(Stored data entries)
--

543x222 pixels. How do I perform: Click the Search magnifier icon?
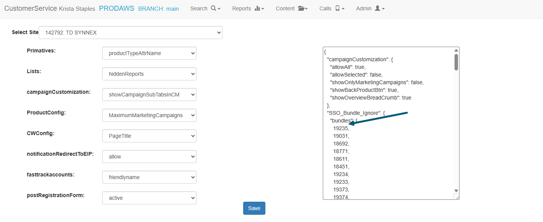point(214,8)
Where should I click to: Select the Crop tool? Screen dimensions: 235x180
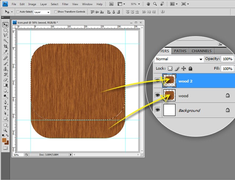6,46
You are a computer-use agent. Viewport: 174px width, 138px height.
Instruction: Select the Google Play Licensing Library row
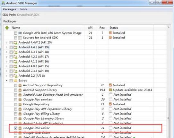pos(85,119)
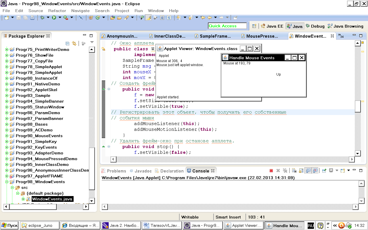368x230 pixels.
Task: Click the Print toolbar icon
Action: tap(32, 18)
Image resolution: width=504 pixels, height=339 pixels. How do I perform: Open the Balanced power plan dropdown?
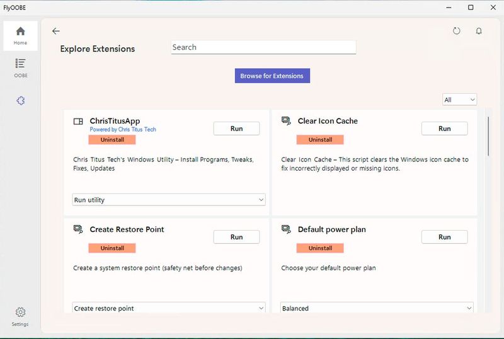(376, 308)
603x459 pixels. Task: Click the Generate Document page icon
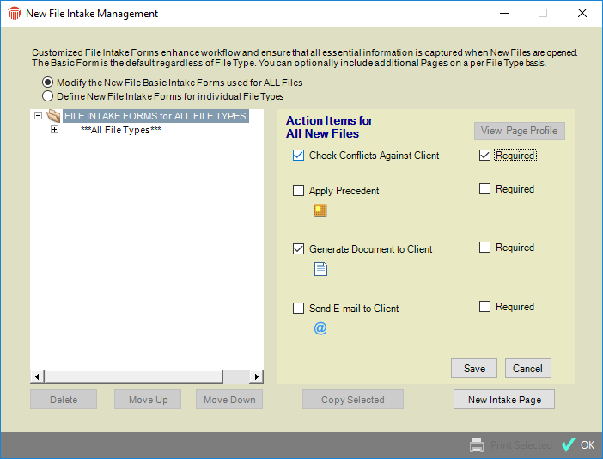[320, 269]
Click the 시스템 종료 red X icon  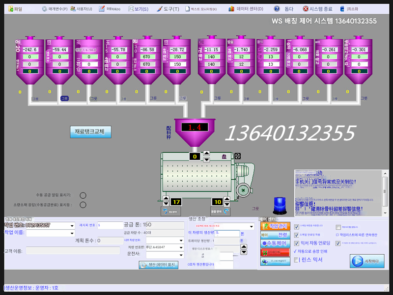tap(306, 9)
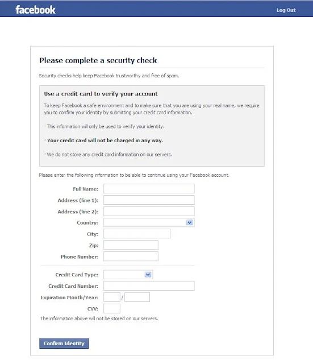Focus the Full Name input field
This screenshot has width=313, height=364.
149,188
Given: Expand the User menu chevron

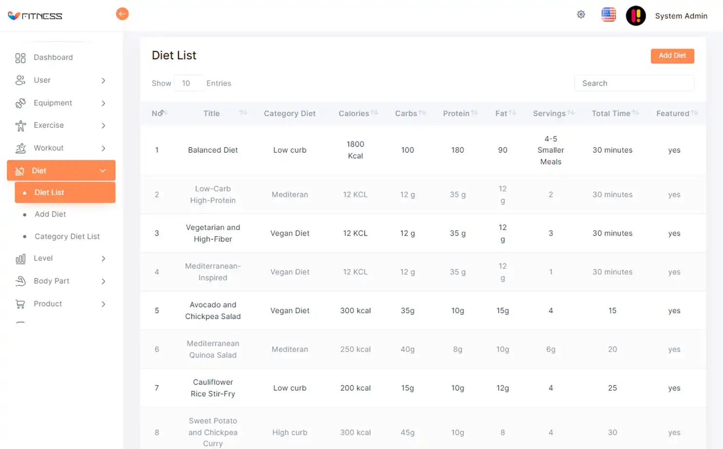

--

Task item: Copy exactly the lines from the first line of the records above through the line with "You are a computer-use", both included, and nothing else. Pictures stay out.

Written answer:
543x222 pixels. How do I perform: Click the Search magnifier icon?
point(214,8)
Where should I click to: Select the Crop tool? Screen dimensions: 235x180
6,46
You are a computer-use agent. Viewport: 174px width, 138px height.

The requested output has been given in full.